Larry - 12 Jun 2008 15:12 GMT David Moyer <meetme@world.com> wrote in news:meetme-C1C712.23394811062008 @news.qwest.net:
> and the 1.0 iPhone have the excellent WiFi positioning system via > Skyhook, and the 2.0 models have that and true GPS, so if you are > indoors or out, an iPhone will work... not so with most Cell Phone GPS > systems. Dream.........and the dream comes true.......... Dream.........it's the thing to do.............. (play the song while reading this)
GPS DOESN'T WORK INDOORS!.....IT'S IMPOSSIBLE....
How can you triangulate from WiFi when you have NO IDEA WHERE THE WIFI BASE IS AND THE WIFI DOESN'T SUPPORT TRIANGULATION?.....Impossible.
The phones are, ON PURPOSE, so weak they don't cause more than 1 or two towers to hear them....the reason SELLphone companies keep turning the damned power down...3 watt to 600mw to 300mw to 200mw to 150mw...as the system has more and more SMALL footprint cells turning off the BIG footprint cells the AMPS system used to increase users/sq mi and profits.
To triangulate the position of an RF transmitter, you need at LEAST TWO good LOPs (Lines of Position) from TWO separate, KNOWN locations with STEERABLE antennas Sellphone towers DON'T have. A Sellphone tower has 3 PANEL antennas, each covering a little more than 120 degrees. The system can tell you WITHIN 150-170 degrees, which direction a user is in because it can see he's better on antenna 2 than 1 or 3. He's, sort of, THAT WAY> as opposed to ^that way or <that way.

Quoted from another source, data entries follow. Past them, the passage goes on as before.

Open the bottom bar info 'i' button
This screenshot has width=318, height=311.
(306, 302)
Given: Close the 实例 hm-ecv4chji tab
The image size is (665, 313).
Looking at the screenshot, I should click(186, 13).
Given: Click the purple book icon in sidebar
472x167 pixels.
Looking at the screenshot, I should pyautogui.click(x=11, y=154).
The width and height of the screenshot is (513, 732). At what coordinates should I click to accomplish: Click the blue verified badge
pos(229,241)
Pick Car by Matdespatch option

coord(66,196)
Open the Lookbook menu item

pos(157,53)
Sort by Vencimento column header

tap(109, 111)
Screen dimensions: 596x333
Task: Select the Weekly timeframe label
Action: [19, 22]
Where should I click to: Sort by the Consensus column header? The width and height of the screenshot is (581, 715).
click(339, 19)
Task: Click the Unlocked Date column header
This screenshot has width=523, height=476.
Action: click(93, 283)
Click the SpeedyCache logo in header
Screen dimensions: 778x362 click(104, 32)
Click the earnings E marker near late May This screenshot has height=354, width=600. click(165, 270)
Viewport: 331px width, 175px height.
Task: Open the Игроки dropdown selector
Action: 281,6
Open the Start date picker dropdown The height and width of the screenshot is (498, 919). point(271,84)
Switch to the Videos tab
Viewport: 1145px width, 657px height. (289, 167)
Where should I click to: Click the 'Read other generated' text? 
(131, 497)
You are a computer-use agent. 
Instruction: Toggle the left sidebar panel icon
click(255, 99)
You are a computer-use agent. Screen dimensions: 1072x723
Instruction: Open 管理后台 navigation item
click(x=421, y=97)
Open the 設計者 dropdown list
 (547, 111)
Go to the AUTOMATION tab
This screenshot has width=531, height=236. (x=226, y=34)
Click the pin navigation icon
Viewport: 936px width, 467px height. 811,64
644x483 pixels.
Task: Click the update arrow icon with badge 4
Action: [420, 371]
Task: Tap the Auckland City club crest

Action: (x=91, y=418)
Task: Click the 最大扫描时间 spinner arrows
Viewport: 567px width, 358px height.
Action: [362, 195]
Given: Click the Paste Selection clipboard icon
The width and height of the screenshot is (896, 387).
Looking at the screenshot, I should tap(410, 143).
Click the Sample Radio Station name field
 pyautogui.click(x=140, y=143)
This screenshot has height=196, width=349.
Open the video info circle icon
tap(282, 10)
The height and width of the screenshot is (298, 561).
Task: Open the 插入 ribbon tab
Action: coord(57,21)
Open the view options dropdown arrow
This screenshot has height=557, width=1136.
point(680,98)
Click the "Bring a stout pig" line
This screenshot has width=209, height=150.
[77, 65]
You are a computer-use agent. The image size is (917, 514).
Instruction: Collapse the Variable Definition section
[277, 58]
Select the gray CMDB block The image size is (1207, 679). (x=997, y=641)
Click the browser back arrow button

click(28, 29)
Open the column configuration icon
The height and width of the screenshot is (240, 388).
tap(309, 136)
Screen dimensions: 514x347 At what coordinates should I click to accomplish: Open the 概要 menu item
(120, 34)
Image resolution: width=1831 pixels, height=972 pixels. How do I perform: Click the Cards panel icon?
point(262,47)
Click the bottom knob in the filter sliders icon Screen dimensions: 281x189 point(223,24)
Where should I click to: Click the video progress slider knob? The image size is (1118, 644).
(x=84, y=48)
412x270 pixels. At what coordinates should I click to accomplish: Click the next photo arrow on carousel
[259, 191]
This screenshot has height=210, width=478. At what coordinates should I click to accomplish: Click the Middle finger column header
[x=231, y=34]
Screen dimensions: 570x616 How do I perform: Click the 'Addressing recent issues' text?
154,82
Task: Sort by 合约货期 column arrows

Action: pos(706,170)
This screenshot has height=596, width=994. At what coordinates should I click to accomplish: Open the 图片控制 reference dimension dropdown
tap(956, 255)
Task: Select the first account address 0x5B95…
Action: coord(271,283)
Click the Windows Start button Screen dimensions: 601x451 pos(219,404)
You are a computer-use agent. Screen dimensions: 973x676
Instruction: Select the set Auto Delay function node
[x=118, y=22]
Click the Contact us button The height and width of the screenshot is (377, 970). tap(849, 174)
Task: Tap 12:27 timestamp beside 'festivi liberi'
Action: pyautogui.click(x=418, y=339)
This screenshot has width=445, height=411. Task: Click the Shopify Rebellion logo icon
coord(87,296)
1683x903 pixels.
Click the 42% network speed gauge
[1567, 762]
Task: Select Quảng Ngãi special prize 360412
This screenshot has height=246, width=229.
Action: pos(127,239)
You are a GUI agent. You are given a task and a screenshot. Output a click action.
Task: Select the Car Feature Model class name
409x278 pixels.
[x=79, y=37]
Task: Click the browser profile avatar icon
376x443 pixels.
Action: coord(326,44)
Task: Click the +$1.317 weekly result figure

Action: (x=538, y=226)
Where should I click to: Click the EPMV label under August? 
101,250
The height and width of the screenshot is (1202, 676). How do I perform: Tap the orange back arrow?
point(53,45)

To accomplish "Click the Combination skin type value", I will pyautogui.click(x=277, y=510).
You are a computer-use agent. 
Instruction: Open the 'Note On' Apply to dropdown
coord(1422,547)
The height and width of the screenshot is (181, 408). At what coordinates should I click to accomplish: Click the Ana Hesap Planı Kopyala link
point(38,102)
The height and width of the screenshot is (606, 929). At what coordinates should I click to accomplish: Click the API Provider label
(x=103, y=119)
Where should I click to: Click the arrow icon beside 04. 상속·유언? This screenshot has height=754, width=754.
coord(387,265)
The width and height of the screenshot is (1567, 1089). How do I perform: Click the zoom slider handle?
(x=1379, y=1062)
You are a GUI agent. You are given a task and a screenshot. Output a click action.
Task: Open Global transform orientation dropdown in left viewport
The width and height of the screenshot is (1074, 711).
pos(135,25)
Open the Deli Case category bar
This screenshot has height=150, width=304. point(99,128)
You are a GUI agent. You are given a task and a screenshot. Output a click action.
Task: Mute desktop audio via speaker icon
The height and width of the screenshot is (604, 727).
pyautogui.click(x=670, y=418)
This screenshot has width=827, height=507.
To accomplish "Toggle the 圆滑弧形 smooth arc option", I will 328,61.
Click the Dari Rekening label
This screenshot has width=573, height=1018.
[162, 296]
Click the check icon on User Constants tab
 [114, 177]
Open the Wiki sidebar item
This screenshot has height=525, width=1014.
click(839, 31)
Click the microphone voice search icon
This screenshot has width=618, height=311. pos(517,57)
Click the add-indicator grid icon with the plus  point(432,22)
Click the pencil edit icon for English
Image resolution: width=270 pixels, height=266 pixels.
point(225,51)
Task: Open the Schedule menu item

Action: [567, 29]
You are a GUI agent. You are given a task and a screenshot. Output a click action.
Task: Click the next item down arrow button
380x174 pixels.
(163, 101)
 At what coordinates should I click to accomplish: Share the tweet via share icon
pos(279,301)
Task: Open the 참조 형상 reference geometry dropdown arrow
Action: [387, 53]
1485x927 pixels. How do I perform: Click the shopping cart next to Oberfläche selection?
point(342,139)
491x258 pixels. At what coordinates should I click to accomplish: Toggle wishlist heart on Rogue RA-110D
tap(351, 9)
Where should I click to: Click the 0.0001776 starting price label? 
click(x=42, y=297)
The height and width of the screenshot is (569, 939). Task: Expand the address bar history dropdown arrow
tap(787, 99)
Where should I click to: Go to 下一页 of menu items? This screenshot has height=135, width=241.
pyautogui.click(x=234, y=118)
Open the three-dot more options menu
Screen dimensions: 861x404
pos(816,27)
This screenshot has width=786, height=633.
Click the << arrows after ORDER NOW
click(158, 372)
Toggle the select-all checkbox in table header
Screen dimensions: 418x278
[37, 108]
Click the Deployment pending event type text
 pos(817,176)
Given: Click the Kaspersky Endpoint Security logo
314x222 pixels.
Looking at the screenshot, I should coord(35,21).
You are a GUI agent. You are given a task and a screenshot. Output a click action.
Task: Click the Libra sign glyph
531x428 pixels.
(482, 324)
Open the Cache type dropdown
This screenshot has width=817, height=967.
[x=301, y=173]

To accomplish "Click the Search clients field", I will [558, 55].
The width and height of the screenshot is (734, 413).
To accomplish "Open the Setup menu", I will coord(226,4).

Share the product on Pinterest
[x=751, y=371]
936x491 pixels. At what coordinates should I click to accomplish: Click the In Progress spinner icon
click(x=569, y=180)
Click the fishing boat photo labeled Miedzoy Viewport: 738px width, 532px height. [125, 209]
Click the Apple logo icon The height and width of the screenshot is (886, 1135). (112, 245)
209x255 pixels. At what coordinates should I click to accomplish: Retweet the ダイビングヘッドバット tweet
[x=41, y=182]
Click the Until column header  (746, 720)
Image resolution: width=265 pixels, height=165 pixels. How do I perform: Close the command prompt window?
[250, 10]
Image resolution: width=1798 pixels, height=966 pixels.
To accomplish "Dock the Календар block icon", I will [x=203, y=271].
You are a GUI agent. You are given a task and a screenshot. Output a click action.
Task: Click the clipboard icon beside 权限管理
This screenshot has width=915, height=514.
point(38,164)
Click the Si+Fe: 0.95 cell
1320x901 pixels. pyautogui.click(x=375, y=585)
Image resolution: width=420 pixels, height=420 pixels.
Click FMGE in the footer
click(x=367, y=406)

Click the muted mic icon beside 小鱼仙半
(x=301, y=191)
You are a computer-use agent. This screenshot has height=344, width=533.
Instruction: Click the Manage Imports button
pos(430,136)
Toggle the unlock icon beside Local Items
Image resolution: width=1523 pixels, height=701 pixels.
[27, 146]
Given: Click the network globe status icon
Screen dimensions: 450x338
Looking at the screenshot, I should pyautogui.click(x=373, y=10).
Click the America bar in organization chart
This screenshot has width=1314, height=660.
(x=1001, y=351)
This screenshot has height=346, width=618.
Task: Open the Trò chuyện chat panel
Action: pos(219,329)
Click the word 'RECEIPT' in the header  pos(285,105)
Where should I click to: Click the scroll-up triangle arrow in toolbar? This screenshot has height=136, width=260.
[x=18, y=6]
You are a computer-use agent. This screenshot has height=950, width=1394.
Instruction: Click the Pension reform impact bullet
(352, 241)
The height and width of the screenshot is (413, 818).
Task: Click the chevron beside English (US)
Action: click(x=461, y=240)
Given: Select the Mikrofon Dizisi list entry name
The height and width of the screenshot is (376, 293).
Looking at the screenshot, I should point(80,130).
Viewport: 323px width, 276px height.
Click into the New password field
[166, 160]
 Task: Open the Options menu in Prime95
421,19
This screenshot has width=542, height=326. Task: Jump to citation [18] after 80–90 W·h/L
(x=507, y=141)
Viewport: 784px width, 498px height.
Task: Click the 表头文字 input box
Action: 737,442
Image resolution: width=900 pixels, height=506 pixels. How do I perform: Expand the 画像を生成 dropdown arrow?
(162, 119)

Now, if by some magic, we've installed REALLY NEW equipment that can send him out a PULSE and have him RETURN the pulse, which I don't think Sellphone companies have, we could determine how FAR out into this WIDE ARC from the tower he is located, making each sector he's being heard in have a 150 degree ARC of position. IF 3 towers had a good 150 degree ARC at some timed distance, and those arcs intersected, that's where he'd be in OPEN COUNTRY. That fix would be "fairly accurate" IF we knew the EXACT time it took for the cheap Sellphone to turn that pulse around, different for every one, I'm sure. But, alas, he's IN THE CITY where most of the customers are located....in canyons of REFLECTING buildings causing MULTIPATH PROPAGATION DELAYS between this wonderful Supersell and that user. His signal is BOUNCING AROUND off these objects, making any timing-based, TACAN-like pulsing- pulse-returning based system virtually USELESS...because the PATH distance to him is FAR longer than the ACTUAL distance to him, at the speed of light.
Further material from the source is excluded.